PhD Dissertation Proposal Defense: Purity Mugambi, Leveraging Data Science and Machine Learning to Discover and Intervene on Treatment Disparities Captured in EHR Datasets
Content
Speaker
Abstract
Machine learning (ML) researchers have increasingly used electronic health record (EHR) datasets, especially those that are anonymized and publicly accessible, to train models that could be deployed in the real world. Simultaneously, clinical researchers have shown that systemic injustices and biases creep into health systems leading to vast and pervasive disparities in treatment of patients based on factors such as sex, gender, race/ethnicity, and socioeconomic status. It is vital to understand whether and to what extent these disparities manifest in EHR datasets to inform creators of ML models for healthcare on considerations they should make when training models and interpreting their findings.
This thesis seeks to understand the extent of health inequity captured in EHR data and investigate how ML models can be redesigned to ensure they maintain high performance for patient groups that are negatively affected by those inequities. To that end, we build tools to; 1) quantify the disparities in treatment of patients across multiple datasets, 2) automate cohort extraction from large databases to reduce the time demand in multi-dataset analyses, and 3) optimize between personalization and generalization to train cohort-specific models that can improve performance for underrepresented patient groups.
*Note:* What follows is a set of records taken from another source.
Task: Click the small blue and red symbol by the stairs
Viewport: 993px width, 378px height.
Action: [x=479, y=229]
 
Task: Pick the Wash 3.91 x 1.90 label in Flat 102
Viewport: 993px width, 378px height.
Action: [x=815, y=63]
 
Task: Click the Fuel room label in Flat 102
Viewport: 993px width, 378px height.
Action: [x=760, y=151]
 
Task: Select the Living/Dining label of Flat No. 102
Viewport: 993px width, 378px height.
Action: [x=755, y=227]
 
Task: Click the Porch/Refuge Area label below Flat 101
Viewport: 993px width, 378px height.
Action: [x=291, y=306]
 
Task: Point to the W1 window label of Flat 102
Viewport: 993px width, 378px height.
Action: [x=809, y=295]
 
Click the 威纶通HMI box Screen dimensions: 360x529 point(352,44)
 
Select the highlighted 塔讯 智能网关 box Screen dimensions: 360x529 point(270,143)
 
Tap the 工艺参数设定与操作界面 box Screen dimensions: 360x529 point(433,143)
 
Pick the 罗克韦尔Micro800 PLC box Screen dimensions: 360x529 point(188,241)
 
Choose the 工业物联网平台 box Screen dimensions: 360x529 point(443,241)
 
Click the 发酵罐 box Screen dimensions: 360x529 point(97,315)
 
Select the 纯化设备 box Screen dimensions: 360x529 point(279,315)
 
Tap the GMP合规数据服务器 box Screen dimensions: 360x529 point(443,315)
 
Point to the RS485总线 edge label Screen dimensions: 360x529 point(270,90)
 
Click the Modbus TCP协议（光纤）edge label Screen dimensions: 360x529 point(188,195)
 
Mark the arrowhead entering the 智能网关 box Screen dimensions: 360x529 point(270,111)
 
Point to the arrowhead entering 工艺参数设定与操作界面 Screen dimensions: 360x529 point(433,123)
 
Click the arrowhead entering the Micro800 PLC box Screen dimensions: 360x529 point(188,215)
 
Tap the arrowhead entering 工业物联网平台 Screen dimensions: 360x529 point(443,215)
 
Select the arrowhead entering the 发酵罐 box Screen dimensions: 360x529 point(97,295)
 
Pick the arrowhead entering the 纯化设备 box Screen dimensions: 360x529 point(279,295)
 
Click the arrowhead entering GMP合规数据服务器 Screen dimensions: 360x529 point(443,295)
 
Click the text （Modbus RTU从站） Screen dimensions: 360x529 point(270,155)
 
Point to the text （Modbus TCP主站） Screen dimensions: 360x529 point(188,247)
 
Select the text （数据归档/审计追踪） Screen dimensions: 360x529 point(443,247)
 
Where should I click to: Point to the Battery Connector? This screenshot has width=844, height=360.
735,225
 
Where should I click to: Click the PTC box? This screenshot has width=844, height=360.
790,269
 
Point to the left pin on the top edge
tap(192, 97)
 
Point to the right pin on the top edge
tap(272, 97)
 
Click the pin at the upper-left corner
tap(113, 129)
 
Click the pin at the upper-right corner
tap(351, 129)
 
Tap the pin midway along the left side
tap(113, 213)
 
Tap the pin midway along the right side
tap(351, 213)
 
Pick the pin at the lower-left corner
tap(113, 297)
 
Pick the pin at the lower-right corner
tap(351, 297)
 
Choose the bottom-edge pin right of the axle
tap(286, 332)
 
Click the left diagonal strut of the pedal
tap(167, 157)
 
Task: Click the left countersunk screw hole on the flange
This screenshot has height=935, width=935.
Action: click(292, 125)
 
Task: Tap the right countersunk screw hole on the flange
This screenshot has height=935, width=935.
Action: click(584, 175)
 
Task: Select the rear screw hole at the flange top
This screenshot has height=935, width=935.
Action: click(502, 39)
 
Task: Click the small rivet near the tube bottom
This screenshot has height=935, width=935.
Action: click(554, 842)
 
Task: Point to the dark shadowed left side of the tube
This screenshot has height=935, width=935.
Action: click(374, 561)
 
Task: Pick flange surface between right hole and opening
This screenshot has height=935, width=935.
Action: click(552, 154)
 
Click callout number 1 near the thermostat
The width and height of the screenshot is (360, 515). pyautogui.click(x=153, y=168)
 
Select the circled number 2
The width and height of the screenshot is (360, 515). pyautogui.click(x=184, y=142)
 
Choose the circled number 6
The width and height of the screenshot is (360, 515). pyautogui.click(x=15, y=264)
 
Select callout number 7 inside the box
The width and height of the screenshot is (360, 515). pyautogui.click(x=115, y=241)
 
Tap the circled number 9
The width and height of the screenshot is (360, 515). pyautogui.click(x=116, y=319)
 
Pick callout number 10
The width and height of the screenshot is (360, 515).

This thesis is structured in these three main parts.
First, to understand the prevalence of disparities in EHR datasets, we build a tool to run multiple hypothesis tests across multiple datasets to quantify differences in proportions of patients who received various treatments and in quantities of the treatment that they received. This tool also runs multiple regression analyses to compute the association between treatments and patient outcomes, which is vital in understanding the effect of treatment disparities.
Second, we investigate ways to automate cohort extraction from EHR databases, a task that is critical to many observational and ML for health studies yet is currently manual and extremely time consuming. We develop and evaluate a language-model-based method for automatically matching EHR database schemas. By matching columns across databases, the researcher(s) can quickly run cohort selection criteria queries on multiple databases, saving them crucial time that is currently invested (especially) to understand schemas of databases they have previously not worked with.
Third, considering the findings on existing treatment inequities, we develop methods for improving performance of predictive ML models on minoritized patient groups. We explore the tradeoff between personalization and generalization and develop hierarchical models that have higher predictive accuracy for smaller patient cohorts even in datasets with highly imbalanced labels.
This thesis makes contributions to the understanding of the pervasiveness of disparities in treatment (especially of acute myocardial infarction) and how that differs across multiple datasets and over time. Most importantly, through this work, we develop tools that allow clinical researchers to quickly search their private datasets for such disparities and compare against insights learned from other datasets. These tools are easy to use and can be used for different disease usecases. The findings obtained from using these tools empower clinical stakeholders to make informed decisions about their systems of care with the goal of closing existing equity gaps. They also inform ML researchers on existing inequities, requiring them to design models such that effects of the disparities present in data are reduced in downstream applications. Finally, this thesis shows one approach through which ML models can be redesigned to ensure they have high predictive performance for underrepresented patient subgroups who typically are negatively affected by existing health inequities.